This seminar is part of the EAI on-line seminars
The subsurface environments of Mars and Europa are important targets for planetary exploration due to their high astrobiological potential. On Mars, observations from orbiting spacecrafts and in-situ measurements by rovers and landers show evidence that liquid water was present at the surface and in the subsurface of Mars. The presence of water throughout the early evolution and in transient episodes during later times has important implications for the habitability of the planet. On Jupiter’s moon Europa, subsurface brine pockets or mushy regions may be present. If stable over geological time scales, they may provide niches for the ice shell habitability. Such environments, where liquid water may exist in the subsurface of Mars and Europa, may be located at kilometers depth.

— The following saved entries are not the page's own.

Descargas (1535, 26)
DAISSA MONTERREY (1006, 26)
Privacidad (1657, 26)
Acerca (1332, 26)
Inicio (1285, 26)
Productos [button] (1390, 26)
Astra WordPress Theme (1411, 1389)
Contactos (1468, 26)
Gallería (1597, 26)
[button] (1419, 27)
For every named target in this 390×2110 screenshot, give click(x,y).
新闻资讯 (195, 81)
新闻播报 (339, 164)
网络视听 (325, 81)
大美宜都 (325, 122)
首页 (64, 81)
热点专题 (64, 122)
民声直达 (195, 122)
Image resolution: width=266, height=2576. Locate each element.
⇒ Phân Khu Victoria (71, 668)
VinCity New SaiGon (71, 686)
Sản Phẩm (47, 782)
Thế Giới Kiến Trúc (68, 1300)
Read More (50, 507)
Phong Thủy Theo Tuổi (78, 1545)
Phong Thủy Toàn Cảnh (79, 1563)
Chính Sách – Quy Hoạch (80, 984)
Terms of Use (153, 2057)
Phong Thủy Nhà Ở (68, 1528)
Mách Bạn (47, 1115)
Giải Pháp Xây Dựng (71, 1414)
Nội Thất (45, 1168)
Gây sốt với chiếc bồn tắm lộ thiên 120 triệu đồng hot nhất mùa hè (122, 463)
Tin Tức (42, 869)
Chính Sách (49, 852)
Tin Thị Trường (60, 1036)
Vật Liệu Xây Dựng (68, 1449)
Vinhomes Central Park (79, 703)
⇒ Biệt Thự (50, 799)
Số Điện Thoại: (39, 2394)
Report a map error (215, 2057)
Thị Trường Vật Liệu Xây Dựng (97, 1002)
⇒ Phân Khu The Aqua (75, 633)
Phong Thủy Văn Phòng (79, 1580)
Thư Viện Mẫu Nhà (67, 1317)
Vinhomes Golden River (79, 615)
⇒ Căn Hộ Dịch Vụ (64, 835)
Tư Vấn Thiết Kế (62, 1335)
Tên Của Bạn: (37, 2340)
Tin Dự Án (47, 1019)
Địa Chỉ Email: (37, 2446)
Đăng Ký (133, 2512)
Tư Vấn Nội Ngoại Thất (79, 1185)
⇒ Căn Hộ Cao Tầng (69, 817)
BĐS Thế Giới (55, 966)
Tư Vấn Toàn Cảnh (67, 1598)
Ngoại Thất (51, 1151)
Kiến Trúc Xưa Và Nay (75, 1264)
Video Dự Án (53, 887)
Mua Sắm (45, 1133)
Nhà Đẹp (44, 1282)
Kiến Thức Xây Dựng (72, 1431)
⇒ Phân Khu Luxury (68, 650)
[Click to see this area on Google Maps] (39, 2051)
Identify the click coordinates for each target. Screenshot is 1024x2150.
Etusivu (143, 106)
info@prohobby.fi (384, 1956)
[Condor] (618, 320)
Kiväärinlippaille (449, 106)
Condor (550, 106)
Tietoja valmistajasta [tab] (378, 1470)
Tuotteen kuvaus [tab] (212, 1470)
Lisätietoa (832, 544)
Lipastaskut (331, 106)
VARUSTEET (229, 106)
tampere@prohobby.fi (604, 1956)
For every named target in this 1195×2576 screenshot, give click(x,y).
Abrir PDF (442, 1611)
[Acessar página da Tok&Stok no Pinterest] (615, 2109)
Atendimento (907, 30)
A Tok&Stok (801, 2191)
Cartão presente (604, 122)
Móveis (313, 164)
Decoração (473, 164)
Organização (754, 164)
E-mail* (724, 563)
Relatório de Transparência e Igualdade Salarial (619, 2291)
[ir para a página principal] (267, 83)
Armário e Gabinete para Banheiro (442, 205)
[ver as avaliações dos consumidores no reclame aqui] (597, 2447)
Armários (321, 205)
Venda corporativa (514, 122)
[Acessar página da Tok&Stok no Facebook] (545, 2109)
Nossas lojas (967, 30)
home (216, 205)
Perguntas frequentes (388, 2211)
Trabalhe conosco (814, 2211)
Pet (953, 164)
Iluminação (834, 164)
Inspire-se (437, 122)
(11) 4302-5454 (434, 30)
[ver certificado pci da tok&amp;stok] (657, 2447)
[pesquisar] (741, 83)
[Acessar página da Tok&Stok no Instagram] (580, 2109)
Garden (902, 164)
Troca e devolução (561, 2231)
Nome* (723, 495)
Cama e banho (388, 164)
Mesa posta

Measurements from planetary missions, however, mostly sample the surface and the very shallow subsurface and often provide only indirect constraints for the deep subsurface. Albeit these difficulties, physical processes that are relevant for the interior of planets and for the ice shells of moons in the Outer Solar System can be investigated using numerical simulations.
In this seminar, I will focus on the dynamics of Mars’ deep interior and of Europa’s ice shell to provide implications for their subsurface, where liquid water may be stable today. Combined with laboratory measurements and data from space missions, thermo-chemical evolution models can help to characterize the subsurface of Mars and Europa and to identify regions of interest for future planetary exploration.